When Dr. Paley arrived, he echoed Servando's earlier statements, although in a much more relaxed way (note to self: never play poker with Paley.) As he looked at the x-ray, he clearly saw something noteworthy, turning to us and asking "how long are you staying?" A brief moment of anxiety was quickly wiped away when he explained how the hip looks excellent but, in a highly unusual circumstance for a child with PFFD, the growth plate is still open. In the majority of cases, the growth plate is completely closed, meaning any extra length will only occur through surgery. In Emily's case however, there is still the possibility of more growth. Her right leg won't catch up to the left without surgeries, but perhaps the road just got a little less bumpy.

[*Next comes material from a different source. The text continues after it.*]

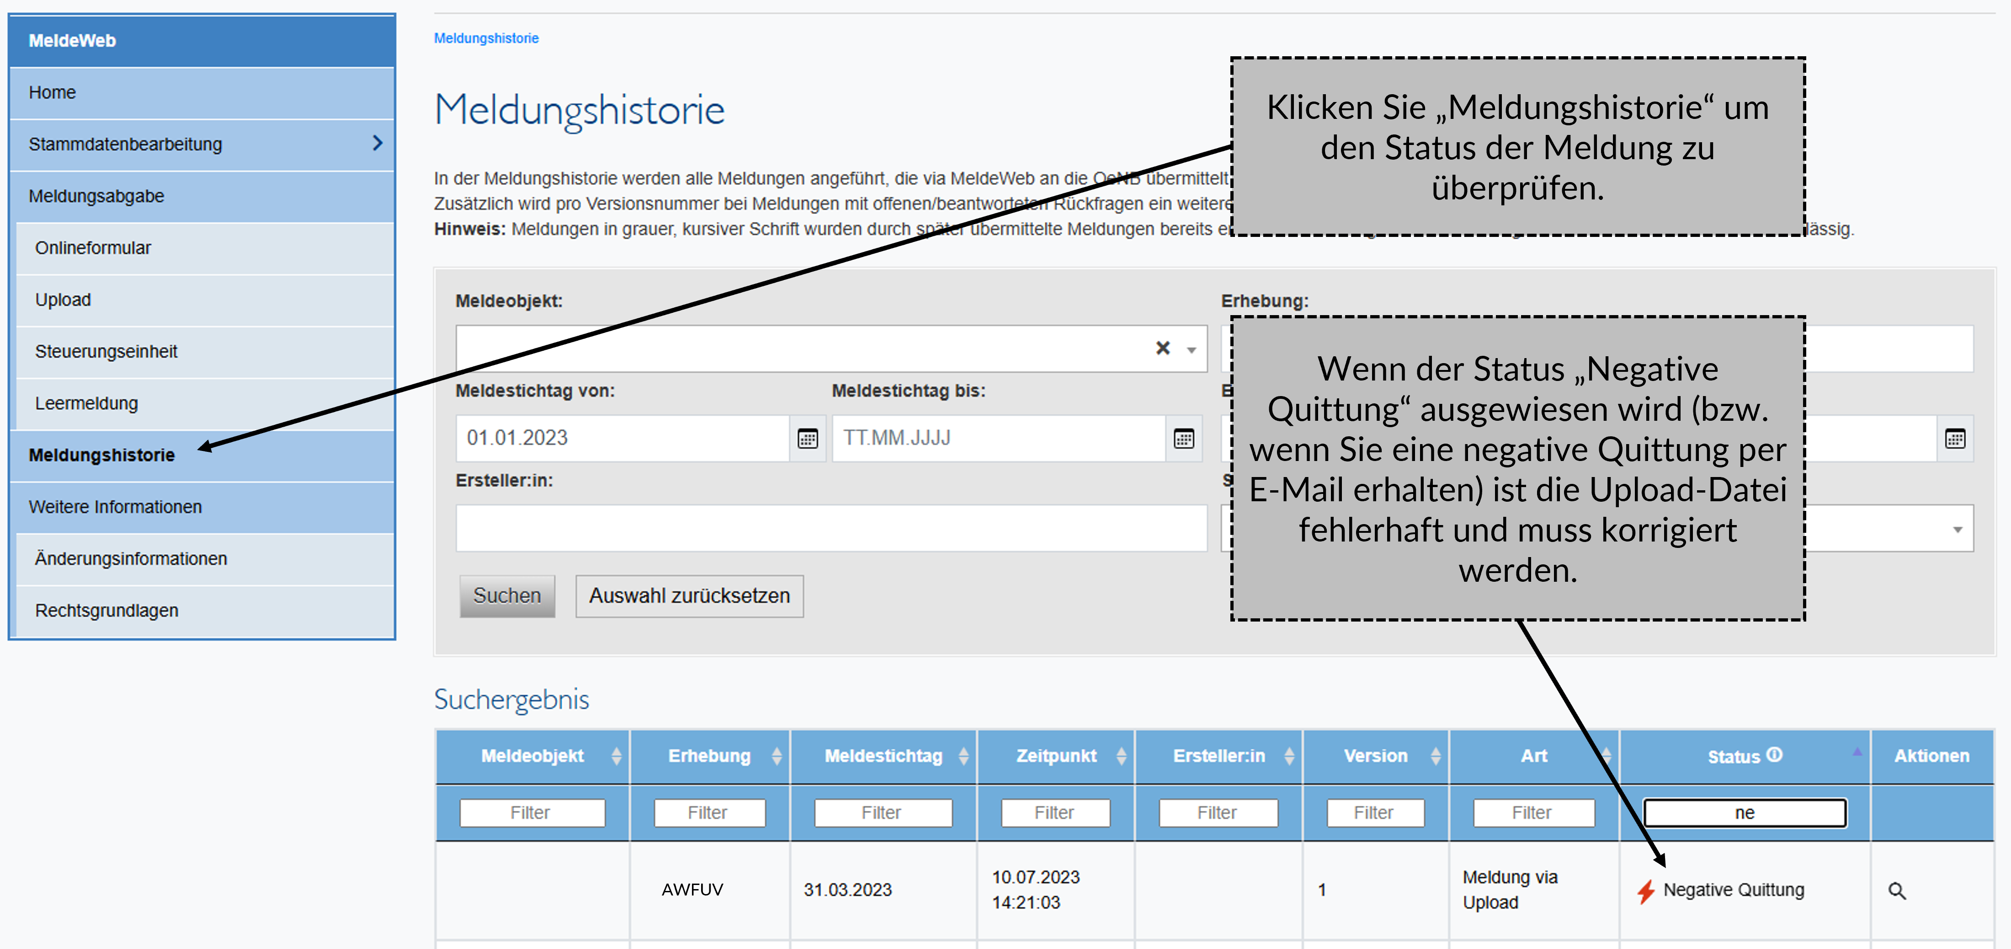The width and height of the screenshot is (2011, 949).
Task: Sort results by Zeitpunkt column arrows
Action: pos(1121,755)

Of course, to allow that growth to occur, Dr. Paley needed to go in and remove one screw which kept her hardware attached to her hip joint. To do that, a five minute procedure was necessary involving a tiny incision, a screwdriver and a single stitch. Piece of cake! (Emily disagreed.) Still, it was amazing to watch the team snap into action as he turned from the x-rays and began doling out assignments. "Get them on the schedule for tomorrow morning. Call the insurance company and get approval. It's 4:20 right now. You have 40 minutes." Seriously, it was awesome.
And now, it's 10:20 AM. Kate took Emily in about two hours ago and we should be able to see her anytime now. She was clearly not on board with this whole idea (waking up at 5:30 AM probably didn't help,) but rallied with the help of a little medication. Nothing but smiles and giggles as they wheeled her away. This kid is incredible.
I'll keep you updated when I finally get to see her.